There are economic and quality of life benefits to being in a river city. There's also an increased risk of flooding. Just ask Cedar Rapids residents and officials after the devastating and historic flood of 2008 when the Cedar River overflowed its banks and swallowed up businesses and homes downtown and in several neighborhoods. Managing how water flows through an urban area like Cedar Rapids is an ongoing challenge, especially as there are more frequent heavy rain events and aging infrastructure can't keep up.

Jen Winter, Cedar Rapids Public Works Director: In terms of our storm sewer system, throughout the city we have a connected network of open ditches, closed storm sewer pipe in areas, and eventually the vast majority of those come to the Cedar River. And not very many of them are gated off. So the Cedar River is generally our lowest point. All of that water has to fall by gravity and get to the Cedar River. Um, the problem is that when the river comes up, that water starts to backflow up that storm sewer system. So as that storm sewer system fills, we can actually see flooding, not just what you can see from the banks of the river, but as it's going through our little areas and filling up that storm sewer and flooding out into the streets through the storm sewer system.

The city has installed gates on some storm sewers that can be shut during high water events. And they built new pump stations that can then pump water from below areas back into the river when those storms that were gates are closed.

Jeff Pomeranz, Cedar Rapids City Manager: You always have that fear, particularly since '08 for Cedar Rapids, that we could flood again. And that's a big burden for the community.

Cedar Rapids is not only concerned with rainfall and water flow within the city. They have to monitor the entire Cedar River watershed. And they're at the mercy of what happens to the north.

Jen Winter: A hundred years ago, no farm fields were tiled. So all of that water. So you know, sat in those low areas of those farm fields as opposed to running off. So as we see more and more of those farm fields being titled, we see more and more of that water getting not only just getting to the river but it's getting there faster. What's really helpful to us, what we rely on, is a series of gauges that are on the river all the way upstream. So at any point in time we can monitor the elevation, the flow and how fast the river's coming up, not only in Cedar rapids, but in all those points upstream, which helps us be able to kind of predict what's going to happen here based on what was predicted and cities upstream from us and what actually happens there.

The city participates in several groups that work on initiatives to better manage the watershed.

Jen Winter: There's a lot of discussion of regional detention basins and larger detention areas to hold that water back. As well as restoration of native areas. So if you have, you know, just a large area that is grass, that water is going to travel across that grass a lot faster than it would if it was native materials. So if it was longer native grasses, no-mow areas, more of that water is going to sit there and be absorbed there. Um, and that'll delay the time that it takes to get to the rivers. Now it's not change that's going to happen today. Um, it's really, you know, steps that we're taking today that will hopefully improve for generations to come, that we can keep improving on that.

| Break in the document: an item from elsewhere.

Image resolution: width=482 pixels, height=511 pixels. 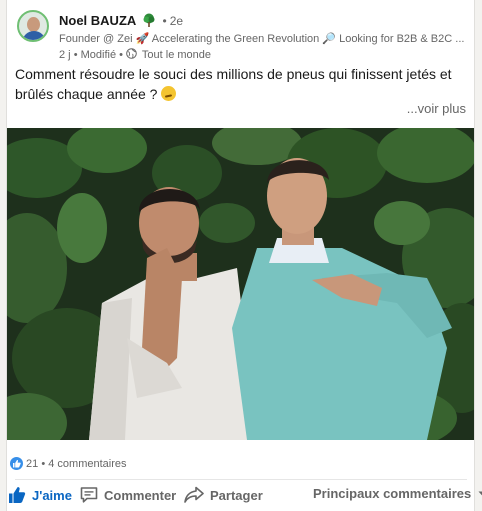 What do you see at coordinates (16, 464) in the screenshot?
I see `like-reaction-icon` at bounding box center [16, 464].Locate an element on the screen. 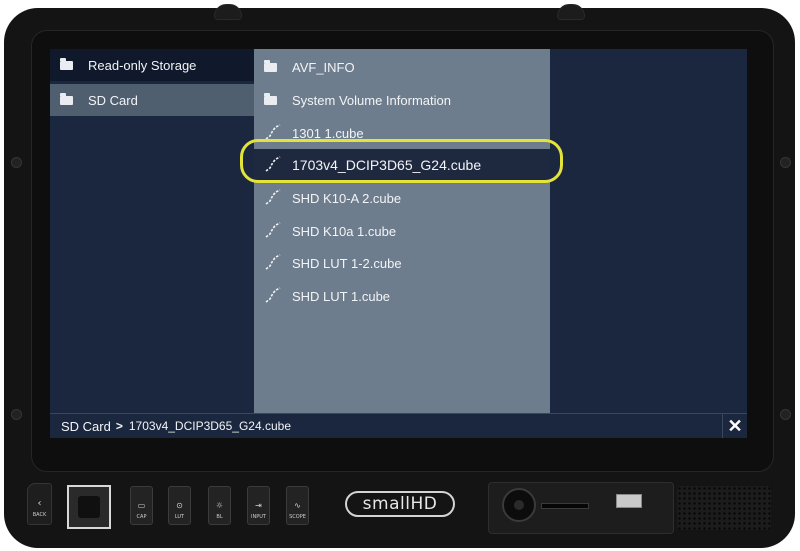 Image resolution: width=800 pixels, height=551 pixels. file-item-shd-lut-1-2: SHD LUT 1-2.cube is located at coordinates (402, 263).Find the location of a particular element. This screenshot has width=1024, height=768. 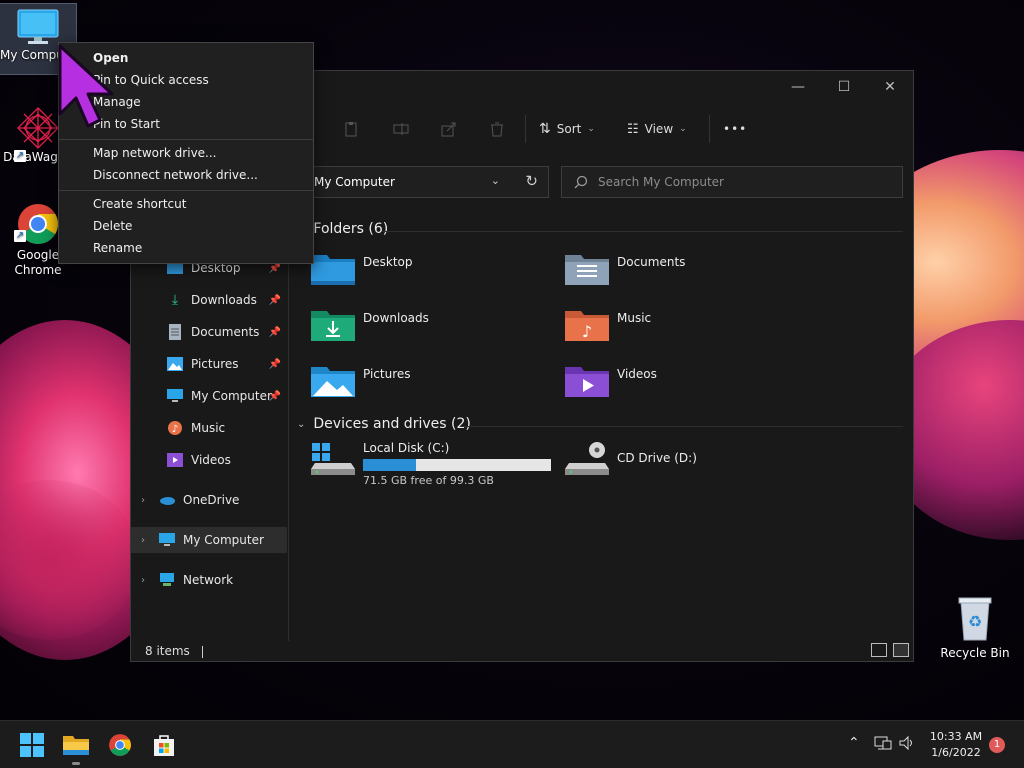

Those efforts not only help with the quantity of water, but the quality of water, too, by filtering out some pollutants before they get to rivers and streams. Building codes have changed, too. Developers used to be able to put buildings or concrete on 100 percent of their property. Now, codes force them to include detention basins or other measures to hold some of that water on their property and limit water runoff.

Jen Winter: What we have tried to do to kind of go above and beyond that is to put incentives in place to encourage existing properties to do the same. So, um, encourage existing properties to take up pavement that they don't need and to put a detention basin in. Or, if they're redoing a parking area to put permeable pavers in. So permeable pavers look like pavement, but the water actually infiltrates down through there and it can be stored underneath the pavement. Again, so you're reducing the amount of water that's running off. And there's also some water quality if you can filter that water as it goes down through the system.

Jeff Pomeranz: We have to protect ourselves. But we also want to make sure that the amenities that we put in are amenities that can benefit the public. So that's one of the strategies we've had. So, you know, mentioned our amphitheater. Our amphitheater serves as flood protection. But it also, 99 percent of the time, serves as an amenity for our community. The trail systems that we're going to build. The levees with trails on top of those levees. All these are amenities that are going to take this infrastructure investment and assure that it's something that the community can really benefit from.

The city acquired and cleared more than a thousand homes in harm's way after the flood of 2008 and created green space for the river to breathe. A nearly $750 million dollar plan is being carried out in the next 10 to 12 years to fully protect Cedar Rapids from future flooding.